We started the school year with Samuel doing home school. However, he quickly began expressing an interest in going to the school that our new neighbors attend. I think without Ethan at home, he was lonely and bored. He said he just "want[ed] to try it." Of course, once I decided to let him try it, I was fairly committed to the idea that he would stay, barring any alarming developments. But as far as he was concerned, he was making the choice. After the first day, as we walked away from the school doors, he informed me that everyone was really nice and that he was going to stay.
The difference between his previous school experience and this one has been like night and day. He had an IEP for behavior at our old school. He spent a lot of time in the principal's office and had multiple suspensions. So far at his new school, he has been on green (ie not gotten in trouble and been required to move his clip down to yellow, orange, or red on the behavior chart) all but one day on yellow. The difference seems to be in the fresh start at a new school and perhaps in his own decision to attend this school. I'm sure it doesn't hurt that he's had a year to grow up, while having a break from the environment that seemed to trigger behavior problems. We had an IEP meeting a few weeks after he started attending the new school, and the general consensus was that the IEP didn't make much sense for him anymore. It will be rewritten after they do some academic testing, in order to see if there are any areas where he might still benefit from help.
As for Jacob -- well, he's a teenager. The days of getting everyone in the family excited about outings to the park, the zoo, family movie night, or almost any other family activity idea we generate, are, apparently, past. Other than perhaps a superhero movie we could all watch together, there is little that captures his interest that is also appropriate or interesting to his brothers. We drag him along with us, but dealing with the resistance is not fun. I hold out a faint hope that we may be able to find some new whole-family-appropriate activities that will interest him. It used to be so easy to think of an activity or outing that everyone was eager to do! The biggest obstacle used to be our own energy or motivation as parents to go on the outing or do the activity.

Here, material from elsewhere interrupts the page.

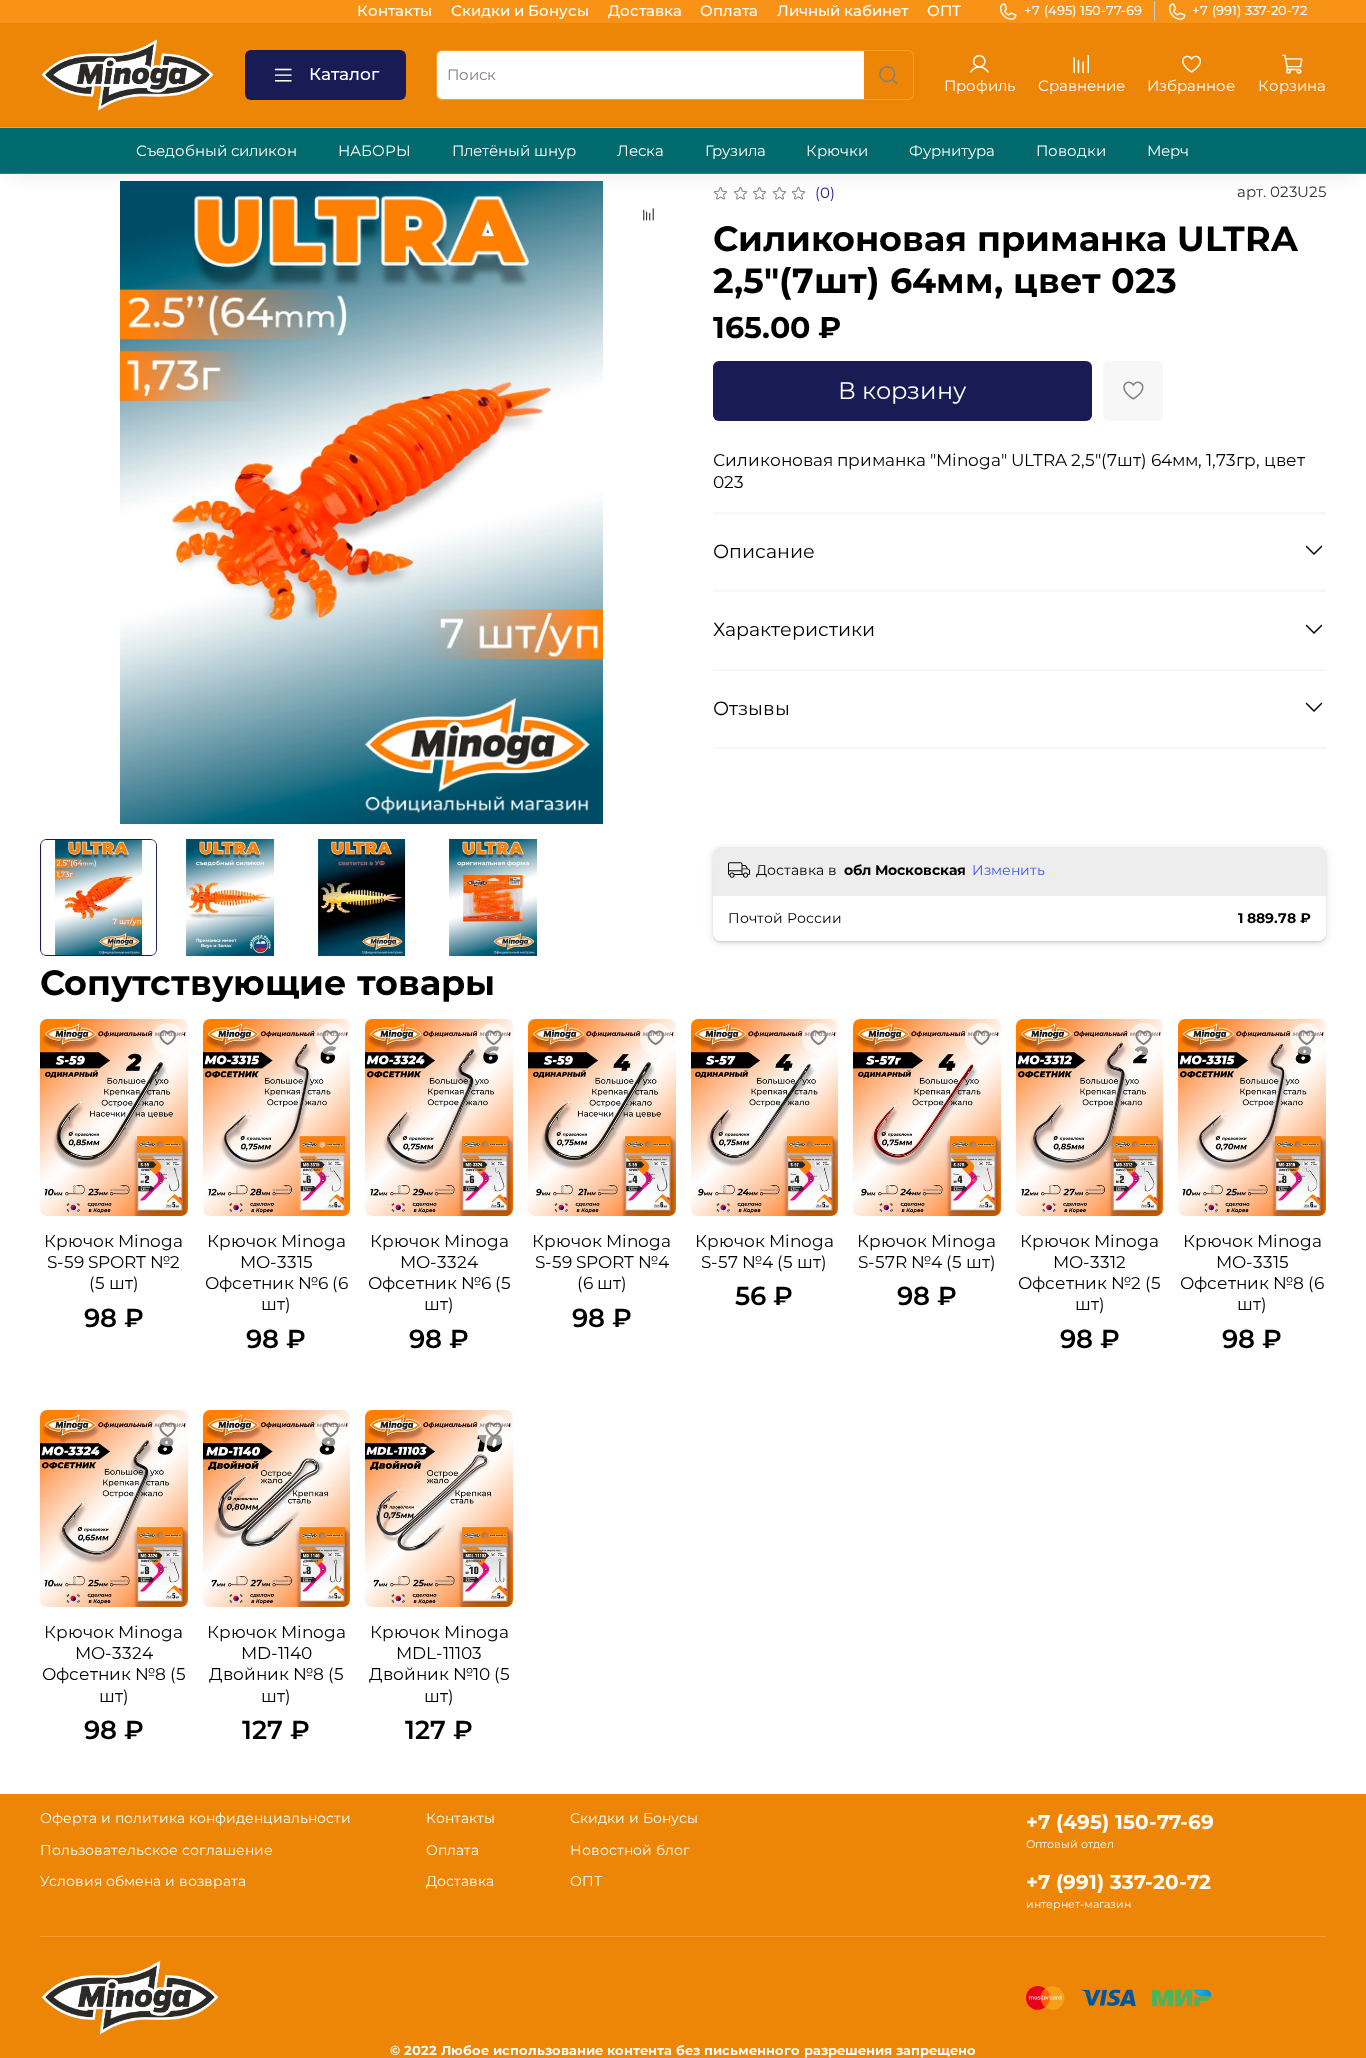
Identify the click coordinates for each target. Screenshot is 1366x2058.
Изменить (1008, 870)
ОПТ (944, 10)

It's been a relief to have Ethan and Samuel doing well in public school, but that doesn't eliminate problems at home. We still deal with lots of fighting between all three of the boys. This is probably intensified by two of the boys' ADHD, when it's not under control. As parents, we also have to moderate some irritating or difficult behaviors directed toward us that are certainly rooted in ADHD. It can be exhausting sometimes. Still, we have pleasant moments that help to balance out the difficult times. There is a lot of affection and conversation in our family, and I think this helps keep everyone cemented together despite dealing with various member's lack of impulse control, hyperactivity, stubbornness or irritability.